Calling the US Bankrupt is Insulting

An empire that spends money it does not have on a hyper-bloated military it does not need might seem to fit the description of "bankrupt."  However, calling the U.S. bankrupt is an insult to all those who actually file bankruptcy.  As a consumer bankruptcy attorney, I can personally attest to the circumstances and conditions surrounding this financial last resort, and the United States, at least in the hands of its elected representatives, does not fit the description.   

Generally speaking, there are two types of bankruptcy, liquidation and reorganization.  Before entering into either type, the bankrupt individual must come to terms with the fact that he or she can no longer sustain the failed budget that led to financial ruin.  In many cases, medical bills from our antiquated health care system are the cause.  In others, debtors rely on easy credit that snowballs into an unmanageable amount of debt that a lifetime of minimum payments could not repay.  Whether liquidating or reorganizing, a debtor who desires bankruptcy protection must provide a list of expenses, which, if considered reasonable, are offset against income to show that only limited funds are available to repay the bankrupted creditors.    

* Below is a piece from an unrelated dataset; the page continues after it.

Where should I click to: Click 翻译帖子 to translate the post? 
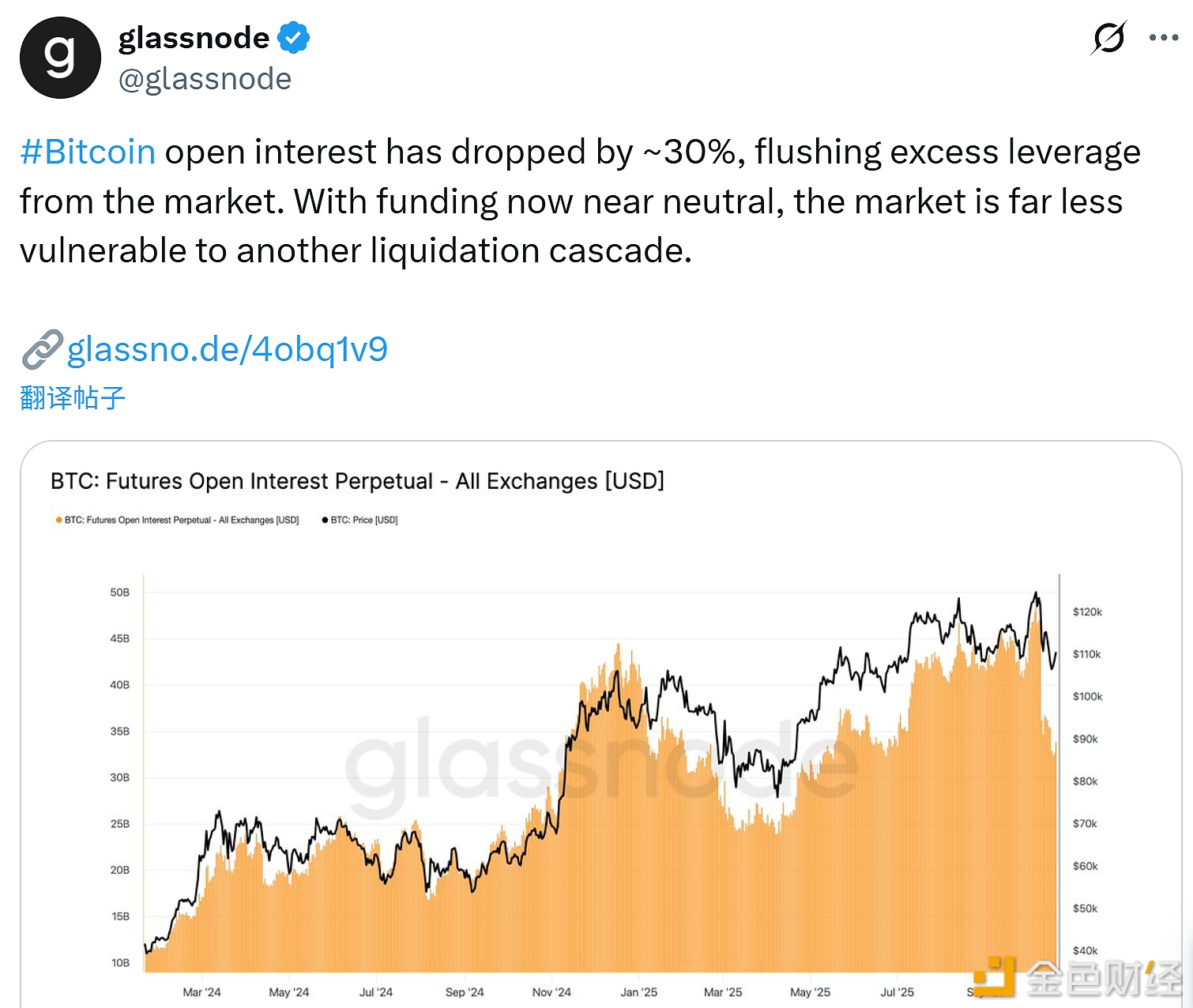click(73, 397)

Now imagine a person filing for bankruptcy claiming that he could not repay his debts because he had the astronomical expense of maintaining at least 737 facilities overseas that provide exactly zero return on the significant investment required to sustain them.  These "bases" are filled with gas-guzzling vehicles as well as employees who, as compensation for their many sacrifices, understandably receive a lifetime of costly benefits.  This debtor could not possibly qualify for reorganization under the good faith requirements of bankruptcy until he stopped sinking funds into the overseas money pits.  He could not qualify for liquidation without turning over many of his assets for the benefit of his creditors, including the valuable foreign real estate on which he placed his bases.  In either case, for a debtor to be "bankrupt," he or she must take affirmative action and admit that there is a problem.    

In addition to the apparent American inability to rein in military spending, another factor that might discourage the U.S. from being bankrupt is the sizeable amount of non-dischargeable debt it has amassed, much of which is not even officially recognized as debt.  One of the safeguards in bankruptcy for certain classes of creditors is the designation of certain types of debt as non-dischargeable, meaning a bankruptcy has no effect on the obligation.  Some debtors are discouraged from filing bankruptcy if a substantial amount of the debt will still remain even after filing.  An important type of debt traditionally recognized as non-dischargeable is injury caused by willful or malicious conduct of the debtor.  Clearly in just the past 8 years the U.S. has incurred large amounts of this type of debt, with a war of choice in Iraq, aerial bombings in Afghanistan and Pakistan, and the torture regime from Guantanamo to Bagram and all Black Sites in between.                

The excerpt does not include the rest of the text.